Task directions: Across all the records, filter for lines with the word "computer" and copy them.

Extracted records:
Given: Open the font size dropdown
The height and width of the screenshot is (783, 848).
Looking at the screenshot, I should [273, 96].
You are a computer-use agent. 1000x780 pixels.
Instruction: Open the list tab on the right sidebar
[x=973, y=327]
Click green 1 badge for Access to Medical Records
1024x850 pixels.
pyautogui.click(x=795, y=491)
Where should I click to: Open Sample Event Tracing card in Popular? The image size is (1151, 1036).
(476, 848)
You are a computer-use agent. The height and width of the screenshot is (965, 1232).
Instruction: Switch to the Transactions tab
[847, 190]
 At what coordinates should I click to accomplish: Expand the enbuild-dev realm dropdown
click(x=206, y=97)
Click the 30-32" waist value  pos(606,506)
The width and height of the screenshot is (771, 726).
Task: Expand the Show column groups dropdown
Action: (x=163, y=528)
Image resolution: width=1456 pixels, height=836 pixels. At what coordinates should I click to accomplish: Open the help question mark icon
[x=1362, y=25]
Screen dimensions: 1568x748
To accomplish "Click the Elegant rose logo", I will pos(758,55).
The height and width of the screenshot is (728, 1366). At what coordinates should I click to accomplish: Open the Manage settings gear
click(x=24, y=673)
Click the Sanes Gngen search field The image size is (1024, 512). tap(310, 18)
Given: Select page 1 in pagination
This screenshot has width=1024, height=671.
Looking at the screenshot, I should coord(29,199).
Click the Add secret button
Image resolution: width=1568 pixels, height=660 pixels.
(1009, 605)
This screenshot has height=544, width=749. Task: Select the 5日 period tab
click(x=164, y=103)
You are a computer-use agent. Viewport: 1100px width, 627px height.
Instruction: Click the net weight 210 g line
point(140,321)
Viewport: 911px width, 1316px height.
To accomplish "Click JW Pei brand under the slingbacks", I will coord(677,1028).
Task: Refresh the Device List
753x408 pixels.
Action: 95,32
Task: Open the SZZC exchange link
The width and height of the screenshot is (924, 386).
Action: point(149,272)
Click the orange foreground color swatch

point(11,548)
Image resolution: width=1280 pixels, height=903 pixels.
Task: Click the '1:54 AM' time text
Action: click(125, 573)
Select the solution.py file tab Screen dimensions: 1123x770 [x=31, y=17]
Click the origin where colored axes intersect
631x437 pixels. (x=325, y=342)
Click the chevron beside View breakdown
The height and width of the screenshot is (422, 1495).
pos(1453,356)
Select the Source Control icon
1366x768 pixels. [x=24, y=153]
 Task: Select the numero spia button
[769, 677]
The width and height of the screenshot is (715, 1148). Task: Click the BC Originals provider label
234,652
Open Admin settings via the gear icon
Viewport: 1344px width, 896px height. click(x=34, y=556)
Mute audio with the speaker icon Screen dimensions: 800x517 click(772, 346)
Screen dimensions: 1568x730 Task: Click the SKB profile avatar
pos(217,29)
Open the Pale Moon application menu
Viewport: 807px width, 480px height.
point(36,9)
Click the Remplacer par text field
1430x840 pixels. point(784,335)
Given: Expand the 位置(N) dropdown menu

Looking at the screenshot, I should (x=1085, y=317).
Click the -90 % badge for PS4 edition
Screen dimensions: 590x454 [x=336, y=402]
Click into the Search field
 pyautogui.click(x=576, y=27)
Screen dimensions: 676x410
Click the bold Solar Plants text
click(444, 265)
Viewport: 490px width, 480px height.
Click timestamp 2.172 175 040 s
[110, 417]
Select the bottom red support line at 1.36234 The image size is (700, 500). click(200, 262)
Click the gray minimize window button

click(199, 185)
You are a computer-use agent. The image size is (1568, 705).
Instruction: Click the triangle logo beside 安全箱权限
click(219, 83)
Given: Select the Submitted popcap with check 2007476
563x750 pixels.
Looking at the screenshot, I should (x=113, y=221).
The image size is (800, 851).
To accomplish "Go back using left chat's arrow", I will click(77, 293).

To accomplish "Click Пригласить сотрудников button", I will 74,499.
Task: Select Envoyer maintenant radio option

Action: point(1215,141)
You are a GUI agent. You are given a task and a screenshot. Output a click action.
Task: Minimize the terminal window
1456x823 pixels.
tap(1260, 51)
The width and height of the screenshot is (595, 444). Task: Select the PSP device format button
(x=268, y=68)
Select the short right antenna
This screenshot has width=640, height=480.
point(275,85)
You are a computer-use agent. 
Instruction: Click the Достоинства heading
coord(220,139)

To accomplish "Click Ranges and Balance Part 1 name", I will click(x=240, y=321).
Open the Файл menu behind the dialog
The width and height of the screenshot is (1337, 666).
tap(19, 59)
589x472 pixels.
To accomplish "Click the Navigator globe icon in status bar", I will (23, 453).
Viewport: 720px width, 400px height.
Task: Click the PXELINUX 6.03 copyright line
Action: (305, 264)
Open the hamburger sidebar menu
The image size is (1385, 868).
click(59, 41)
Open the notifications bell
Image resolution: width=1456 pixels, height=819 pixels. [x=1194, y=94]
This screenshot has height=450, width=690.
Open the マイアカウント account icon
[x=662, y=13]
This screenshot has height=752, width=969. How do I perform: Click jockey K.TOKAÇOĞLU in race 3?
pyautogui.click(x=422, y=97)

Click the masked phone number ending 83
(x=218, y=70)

Response box:
You are a computer-use agent. 1000x780 pixels.
You are a computer-use agent. The height and width of the screenshot is (965, 1232).
You are a computer-use agent. Viewport: 1100px width, 627px height.
You are a computer-use agent. The image size is (1568, 705).
You are a computer-use agent. 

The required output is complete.